I've amped it up lately with day long vidya sessions, hour long porn viewings, going outside and staring in the quiet. I'm still the world's biggest, worst and violent incel with horrible thoughts, but at least I can enjoy other shit.

I don't know how you truly depressed folk that find no joy in any copes can survive. My heart goes out to you.
 
Yeah videogames stopped working years ago, ive been depressed since i was a young child.
 
tfw you too poor to keep up with new videogames and theyre getting boring to you now because you logged in tens of thousands of hours already.
 
just happymaxx bro :feelshaha::feelscry:
 
Anime and manga always does the trick.
 
It's strange because people always look at those kind of shut-in addicted gamers in a purely negative way, but they're actually quite lucky to have found a game (or games) that hold their attention for long enough to live like that. Most games I get bored of fairly fast. It takes something quite special and also unusual to make me spend whole days/nights playing.

I kind of wish games that hooked me like that were easier to find though :)
 
Why do people in incel groups call video games “vidya” all the other slang sounds fine, but viyda looks and sounds retarded
 
tfw you too poor to keep up with new videogames and theyre getting boring to you now because you logged in tens of thousands of hours already.

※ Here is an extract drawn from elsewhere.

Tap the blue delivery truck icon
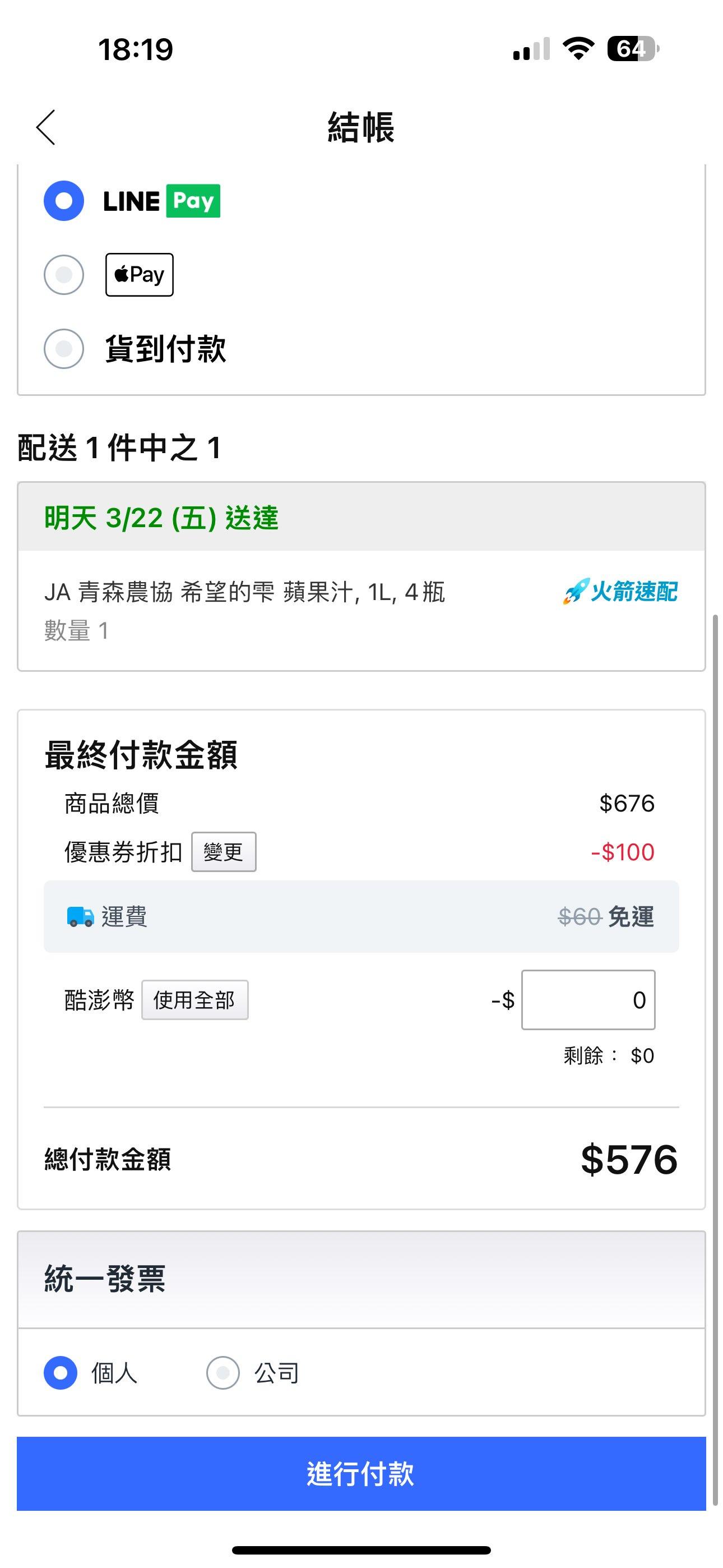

Yeah me too. I have given up trying to keep up with technology needed to play the latest games and just play lower spec stuff now. I don't really care much about graphics anyway.
 
I go through phases where I either can cope with video games or I can't at all. Recently I've been super bored with them but I can't do anything now. I can't do homework/study, I can't play video games, I can't watch videos/movies, I can't read I even have a hard time reading shit on here. I'm so drained from school and having to be around normies. Even worse is that 1 of my classes has a lot of foids and interacting with other people its awful.
 
My depression has returned so I really can't enjoy my copes do to anhedonia.
 
I was like this on jew pills but when i got off them I found great happiness in my copes again.
 
im getting bored of vidya and its starting to degrade my mental health rapidly, boredom is LITERALLY killing me
me too :feelsrope:
Why do people in incel groups call video games “vidya” all the other slang sounds fine, but viyda looks and sounds retarded
1539492592170
 
im getting bored of vidya and its starting to degrade my mental health rapidly, boredom is LITERALLY killing me
I can feel my brain rotting. Whenever I think I've conquered anhedonia, it inevitably returns.
 
Nories brang the capitalism with them when they started to play video games. Its all about microtransactions and op stuff today. They ruined gaming
 
I decided to careermaxx coz no foids to fuck, now I’m actually doing well in career, biggest time sink and everyone seems to accept it as being legit, I do shit all at home and parents don’t give a fuck just coz I career maxxed rather than vidya and NEETed.
 
the word "vidya" legit pisses me off so much, like stfu you faggots you sound no different from reddit hipsters or sjw losers.

Why can't people just say "games" or "video games" like it annoys me so much.